++++ EXERCISE MATERIALS ++++

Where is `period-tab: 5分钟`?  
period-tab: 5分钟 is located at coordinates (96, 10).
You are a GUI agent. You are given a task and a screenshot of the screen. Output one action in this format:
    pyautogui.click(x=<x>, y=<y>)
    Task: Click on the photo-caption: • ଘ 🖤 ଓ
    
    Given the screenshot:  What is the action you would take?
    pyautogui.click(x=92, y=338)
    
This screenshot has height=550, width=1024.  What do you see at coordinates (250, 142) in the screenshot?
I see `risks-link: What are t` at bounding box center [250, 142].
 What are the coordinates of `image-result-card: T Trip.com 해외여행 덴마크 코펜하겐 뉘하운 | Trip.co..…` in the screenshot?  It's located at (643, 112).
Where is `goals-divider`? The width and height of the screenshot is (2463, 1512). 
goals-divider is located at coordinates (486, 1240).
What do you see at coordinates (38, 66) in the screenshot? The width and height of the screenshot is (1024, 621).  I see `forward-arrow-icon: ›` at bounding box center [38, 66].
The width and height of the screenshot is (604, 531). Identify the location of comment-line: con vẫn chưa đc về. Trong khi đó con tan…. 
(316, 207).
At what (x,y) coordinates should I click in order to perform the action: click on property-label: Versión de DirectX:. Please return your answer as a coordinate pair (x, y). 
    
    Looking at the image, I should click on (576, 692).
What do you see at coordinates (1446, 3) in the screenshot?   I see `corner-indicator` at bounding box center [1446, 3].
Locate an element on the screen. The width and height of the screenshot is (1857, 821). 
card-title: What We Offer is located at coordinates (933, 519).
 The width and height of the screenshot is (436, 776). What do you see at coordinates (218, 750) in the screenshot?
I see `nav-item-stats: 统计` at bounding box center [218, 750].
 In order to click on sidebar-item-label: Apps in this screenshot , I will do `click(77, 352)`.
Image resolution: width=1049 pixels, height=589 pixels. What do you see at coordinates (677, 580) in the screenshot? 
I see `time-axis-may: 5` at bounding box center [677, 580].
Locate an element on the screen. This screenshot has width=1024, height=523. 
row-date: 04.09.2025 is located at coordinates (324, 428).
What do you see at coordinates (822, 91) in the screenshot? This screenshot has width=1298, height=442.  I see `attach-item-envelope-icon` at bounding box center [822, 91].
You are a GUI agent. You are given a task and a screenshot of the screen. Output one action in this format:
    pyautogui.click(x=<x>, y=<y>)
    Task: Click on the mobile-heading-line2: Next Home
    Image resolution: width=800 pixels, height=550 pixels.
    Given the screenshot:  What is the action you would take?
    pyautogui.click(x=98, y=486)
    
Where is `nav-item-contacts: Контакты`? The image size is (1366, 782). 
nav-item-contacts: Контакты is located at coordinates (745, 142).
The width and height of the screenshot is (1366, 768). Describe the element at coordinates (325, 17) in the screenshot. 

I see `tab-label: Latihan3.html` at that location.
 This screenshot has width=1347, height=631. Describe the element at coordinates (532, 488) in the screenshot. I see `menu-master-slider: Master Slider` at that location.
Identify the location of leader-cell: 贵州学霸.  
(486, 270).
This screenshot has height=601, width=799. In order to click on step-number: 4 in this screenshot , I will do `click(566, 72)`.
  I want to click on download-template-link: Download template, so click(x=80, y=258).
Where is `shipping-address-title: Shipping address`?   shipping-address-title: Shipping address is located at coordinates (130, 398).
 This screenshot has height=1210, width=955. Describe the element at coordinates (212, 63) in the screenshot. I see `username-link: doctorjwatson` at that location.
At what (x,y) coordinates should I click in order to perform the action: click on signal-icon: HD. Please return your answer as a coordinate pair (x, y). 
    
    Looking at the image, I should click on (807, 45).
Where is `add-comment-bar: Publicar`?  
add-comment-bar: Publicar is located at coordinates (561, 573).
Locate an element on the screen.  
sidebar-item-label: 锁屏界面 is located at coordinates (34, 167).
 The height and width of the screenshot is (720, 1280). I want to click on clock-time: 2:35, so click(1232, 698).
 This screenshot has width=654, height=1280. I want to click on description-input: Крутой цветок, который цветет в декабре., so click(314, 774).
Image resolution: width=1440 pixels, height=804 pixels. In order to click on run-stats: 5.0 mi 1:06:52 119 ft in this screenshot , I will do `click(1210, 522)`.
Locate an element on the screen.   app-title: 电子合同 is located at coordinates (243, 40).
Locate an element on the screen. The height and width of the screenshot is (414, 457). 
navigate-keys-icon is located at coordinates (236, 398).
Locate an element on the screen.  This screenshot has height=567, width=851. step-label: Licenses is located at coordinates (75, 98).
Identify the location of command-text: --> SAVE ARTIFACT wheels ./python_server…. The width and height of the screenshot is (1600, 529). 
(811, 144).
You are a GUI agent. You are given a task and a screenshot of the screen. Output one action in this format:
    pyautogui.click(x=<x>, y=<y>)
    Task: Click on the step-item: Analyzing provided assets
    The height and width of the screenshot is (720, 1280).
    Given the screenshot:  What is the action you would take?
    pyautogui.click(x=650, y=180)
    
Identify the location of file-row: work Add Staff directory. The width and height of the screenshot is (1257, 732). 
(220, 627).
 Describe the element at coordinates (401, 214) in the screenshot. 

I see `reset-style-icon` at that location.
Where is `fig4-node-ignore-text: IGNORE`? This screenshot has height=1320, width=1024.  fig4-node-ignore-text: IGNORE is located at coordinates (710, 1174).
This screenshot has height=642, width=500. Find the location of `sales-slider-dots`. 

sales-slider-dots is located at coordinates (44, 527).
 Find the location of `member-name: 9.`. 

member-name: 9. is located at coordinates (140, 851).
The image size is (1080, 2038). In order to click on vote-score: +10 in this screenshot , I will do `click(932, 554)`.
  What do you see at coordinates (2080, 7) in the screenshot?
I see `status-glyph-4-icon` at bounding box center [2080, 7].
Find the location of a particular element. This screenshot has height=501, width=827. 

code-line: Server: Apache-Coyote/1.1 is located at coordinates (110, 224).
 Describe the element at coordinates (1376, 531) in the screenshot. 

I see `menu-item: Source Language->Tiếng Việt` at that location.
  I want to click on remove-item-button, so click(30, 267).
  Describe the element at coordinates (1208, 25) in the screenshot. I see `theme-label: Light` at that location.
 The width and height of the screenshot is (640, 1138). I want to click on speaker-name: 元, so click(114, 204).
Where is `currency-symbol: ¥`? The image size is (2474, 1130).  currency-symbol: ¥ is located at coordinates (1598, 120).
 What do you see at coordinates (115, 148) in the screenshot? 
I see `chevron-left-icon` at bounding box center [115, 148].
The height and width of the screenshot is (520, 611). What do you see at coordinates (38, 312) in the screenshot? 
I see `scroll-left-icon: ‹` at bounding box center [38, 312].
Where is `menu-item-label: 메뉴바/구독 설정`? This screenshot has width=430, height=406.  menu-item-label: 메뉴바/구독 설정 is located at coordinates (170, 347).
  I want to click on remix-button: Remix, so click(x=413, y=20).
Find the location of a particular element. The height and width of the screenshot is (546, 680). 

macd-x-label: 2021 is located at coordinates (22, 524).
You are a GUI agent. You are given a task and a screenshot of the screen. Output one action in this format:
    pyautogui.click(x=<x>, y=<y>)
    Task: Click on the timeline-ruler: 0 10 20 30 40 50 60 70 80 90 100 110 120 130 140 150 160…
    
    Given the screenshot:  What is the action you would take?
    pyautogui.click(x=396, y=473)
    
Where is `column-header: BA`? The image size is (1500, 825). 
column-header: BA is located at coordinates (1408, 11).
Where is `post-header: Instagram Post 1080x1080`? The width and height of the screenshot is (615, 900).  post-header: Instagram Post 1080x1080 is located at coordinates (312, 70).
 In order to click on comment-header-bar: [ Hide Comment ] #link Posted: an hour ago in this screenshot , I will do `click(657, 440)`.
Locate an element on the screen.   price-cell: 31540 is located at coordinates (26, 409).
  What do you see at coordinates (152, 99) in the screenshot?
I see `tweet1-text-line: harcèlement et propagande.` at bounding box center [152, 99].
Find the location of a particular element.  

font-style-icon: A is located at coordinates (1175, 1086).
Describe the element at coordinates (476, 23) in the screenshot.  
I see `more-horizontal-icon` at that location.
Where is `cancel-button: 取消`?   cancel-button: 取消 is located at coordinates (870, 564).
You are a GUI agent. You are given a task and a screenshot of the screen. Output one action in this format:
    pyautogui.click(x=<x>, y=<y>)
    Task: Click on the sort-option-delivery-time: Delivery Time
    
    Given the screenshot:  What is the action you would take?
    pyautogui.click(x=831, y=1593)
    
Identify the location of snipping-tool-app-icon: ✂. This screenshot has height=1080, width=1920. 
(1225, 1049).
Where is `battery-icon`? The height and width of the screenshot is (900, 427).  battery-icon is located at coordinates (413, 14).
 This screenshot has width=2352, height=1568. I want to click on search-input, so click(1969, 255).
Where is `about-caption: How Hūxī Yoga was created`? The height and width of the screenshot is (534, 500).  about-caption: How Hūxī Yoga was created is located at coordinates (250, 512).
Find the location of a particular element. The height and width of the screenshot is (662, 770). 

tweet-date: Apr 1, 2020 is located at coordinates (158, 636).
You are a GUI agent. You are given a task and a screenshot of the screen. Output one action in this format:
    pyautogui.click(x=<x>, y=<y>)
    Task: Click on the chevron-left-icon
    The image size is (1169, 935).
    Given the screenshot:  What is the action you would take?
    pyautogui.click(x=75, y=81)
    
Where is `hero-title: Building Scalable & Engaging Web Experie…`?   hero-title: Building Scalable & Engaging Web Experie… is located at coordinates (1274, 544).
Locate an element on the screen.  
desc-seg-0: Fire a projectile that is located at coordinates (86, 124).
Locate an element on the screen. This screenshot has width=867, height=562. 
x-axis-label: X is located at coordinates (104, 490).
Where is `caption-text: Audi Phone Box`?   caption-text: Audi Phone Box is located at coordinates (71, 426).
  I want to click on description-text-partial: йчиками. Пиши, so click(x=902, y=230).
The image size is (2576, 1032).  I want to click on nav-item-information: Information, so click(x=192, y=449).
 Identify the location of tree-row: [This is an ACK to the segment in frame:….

++++

Return the data verbatim, starting at the line that contains "Locate an element on the screen. The width" and ending after the line that contains "card-title: What We", with both lines included.

_SOLUTION TO THE PROBLEM_.
Locate an element on the screen. The width and height of the screenshot is (1857, 821). 
card-title: What We Offer is located at coordinates (933, 519).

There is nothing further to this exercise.